**WHAT IS BEING ASKED:**
Collect all lines below with the string "computer".

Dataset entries
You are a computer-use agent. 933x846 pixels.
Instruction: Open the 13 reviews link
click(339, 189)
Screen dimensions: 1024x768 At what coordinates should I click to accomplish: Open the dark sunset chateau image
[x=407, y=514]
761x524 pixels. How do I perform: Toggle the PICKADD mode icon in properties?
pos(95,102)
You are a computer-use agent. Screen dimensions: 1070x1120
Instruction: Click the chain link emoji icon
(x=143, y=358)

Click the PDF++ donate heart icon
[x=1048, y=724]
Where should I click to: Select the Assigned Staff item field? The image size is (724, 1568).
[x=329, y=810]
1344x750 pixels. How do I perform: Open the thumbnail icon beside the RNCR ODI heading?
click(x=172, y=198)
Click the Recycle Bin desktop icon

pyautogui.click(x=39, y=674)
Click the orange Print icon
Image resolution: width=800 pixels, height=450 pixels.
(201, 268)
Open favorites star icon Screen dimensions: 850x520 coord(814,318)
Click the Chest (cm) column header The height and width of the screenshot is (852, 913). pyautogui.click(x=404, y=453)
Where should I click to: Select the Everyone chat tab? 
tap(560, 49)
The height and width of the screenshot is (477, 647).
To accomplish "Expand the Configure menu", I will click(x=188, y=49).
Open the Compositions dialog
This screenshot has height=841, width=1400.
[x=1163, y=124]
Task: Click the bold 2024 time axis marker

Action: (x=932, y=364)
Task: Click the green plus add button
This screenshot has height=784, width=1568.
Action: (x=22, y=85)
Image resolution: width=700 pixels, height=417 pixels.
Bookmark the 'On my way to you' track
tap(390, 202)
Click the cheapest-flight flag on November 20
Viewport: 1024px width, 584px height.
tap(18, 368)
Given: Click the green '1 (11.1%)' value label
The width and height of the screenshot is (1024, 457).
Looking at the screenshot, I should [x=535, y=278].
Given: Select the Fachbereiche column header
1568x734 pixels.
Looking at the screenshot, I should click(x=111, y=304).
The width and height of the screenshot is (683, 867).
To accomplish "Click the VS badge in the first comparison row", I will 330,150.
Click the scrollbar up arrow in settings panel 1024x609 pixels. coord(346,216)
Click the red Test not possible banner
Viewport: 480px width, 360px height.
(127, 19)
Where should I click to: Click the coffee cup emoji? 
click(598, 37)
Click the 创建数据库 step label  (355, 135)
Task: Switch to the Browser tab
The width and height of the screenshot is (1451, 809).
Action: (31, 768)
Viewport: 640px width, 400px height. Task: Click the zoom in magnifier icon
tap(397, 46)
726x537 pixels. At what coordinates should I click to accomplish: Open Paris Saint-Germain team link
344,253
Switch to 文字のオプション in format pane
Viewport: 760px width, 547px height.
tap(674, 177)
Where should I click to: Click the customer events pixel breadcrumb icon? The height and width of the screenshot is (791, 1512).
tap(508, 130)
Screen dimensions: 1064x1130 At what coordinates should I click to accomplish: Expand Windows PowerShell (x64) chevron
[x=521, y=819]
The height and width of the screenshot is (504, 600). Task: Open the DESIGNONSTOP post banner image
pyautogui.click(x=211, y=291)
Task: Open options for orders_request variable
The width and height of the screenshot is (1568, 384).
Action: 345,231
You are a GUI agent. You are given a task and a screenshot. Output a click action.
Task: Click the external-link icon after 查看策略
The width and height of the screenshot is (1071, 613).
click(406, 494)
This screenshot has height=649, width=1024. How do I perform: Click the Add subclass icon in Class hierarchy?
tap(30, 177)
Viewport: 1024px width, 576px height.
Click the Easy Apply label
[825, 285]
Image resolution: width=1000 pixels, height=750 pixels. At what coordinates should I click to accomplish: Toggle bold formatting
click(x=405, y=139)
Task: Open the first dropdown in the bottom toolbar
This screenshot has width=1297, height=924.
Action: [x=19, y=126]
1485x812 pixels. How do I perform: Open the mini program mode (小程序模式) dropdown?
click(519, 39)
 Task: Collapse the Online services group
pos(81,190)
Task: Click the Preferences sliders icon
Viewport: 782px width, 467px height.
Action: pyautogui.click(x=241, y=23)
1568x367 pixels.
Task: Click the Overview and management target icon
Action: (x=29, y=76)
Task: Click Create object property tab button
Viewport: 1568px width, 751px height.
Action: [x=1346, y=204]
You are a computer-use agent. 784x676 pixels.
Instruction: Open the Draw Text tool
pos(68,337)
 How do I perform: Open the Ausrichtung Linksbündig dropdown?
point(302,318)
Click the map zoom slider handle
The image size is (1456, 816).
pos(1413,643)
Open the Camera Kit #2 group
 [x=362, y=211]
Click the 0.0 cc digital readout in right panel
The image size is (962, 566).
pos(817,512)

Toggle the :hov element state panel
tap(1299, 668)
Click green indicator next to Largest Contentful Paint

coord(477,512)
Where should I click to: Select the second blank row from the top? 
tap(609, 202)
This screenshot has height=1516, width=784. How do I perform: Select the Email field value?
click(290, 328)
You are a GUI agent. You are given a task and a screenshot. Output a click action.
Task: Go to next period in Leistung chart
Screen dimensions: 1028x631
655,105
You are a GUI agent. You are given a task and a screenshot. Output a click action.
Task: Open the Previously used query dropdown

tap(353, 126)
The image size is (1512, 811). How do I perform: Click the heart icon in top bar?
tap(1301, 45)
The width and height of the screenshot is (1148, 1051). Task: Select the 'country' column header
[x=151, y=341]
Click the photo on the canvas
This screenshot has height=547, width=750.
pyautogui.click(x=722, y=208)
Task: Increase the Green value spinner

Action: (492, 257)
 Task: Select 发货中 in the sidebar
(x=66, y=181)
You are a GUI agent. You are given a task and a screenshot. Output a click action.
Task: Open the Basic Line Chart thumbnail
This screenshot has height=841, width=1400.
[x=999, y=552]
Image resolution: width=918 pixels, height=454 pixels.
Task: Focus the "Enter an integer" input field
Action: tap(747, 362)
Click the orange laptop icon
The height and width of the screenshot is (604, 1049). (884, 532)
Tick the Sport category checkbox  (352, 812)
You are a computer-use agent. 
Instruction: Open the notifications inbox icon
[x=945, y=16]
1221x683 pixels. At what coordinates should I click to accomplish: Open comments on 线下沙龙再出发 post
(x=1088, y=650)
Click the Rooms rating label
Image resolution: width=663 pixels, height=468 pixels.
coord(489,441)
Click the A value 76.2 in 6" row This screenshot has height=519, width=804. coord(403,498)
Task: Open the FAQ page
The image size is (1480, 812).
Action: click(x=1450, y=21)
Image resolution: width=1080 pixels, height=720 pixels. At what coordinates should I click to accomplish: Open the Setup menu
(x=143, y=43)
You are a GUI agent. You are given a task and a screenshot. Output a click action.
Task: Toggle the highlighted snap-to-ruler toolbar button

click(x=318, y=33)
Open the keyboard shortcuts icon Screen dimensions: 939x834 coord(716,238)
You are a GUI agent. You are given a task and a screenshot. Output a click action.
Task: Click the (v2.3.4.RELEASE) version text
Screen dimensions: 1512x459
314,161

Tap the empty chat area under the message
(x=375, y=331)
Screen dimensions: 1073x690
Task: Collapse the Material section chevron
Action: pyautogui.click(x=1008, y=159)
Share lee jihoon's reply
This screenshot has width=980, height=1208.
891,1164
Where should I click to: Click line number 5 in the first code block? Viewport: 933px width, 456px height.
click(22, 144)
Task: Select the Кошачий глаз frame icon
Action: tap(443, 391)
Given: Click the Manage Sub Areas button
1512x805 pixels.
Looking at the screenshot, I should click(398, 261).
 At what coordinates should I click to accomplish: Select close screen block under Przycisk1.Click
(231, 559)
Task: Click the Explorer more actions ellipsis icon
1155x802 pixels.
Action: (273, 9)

**EXPECTED ANSWER:**
You are a computer-use agent. 933x846 pixels.
You are a computer-use agent. Screen dimensions: 1070x1120
You are a computer-use agent. 784x676 pixels.
You are a computer-use agent. 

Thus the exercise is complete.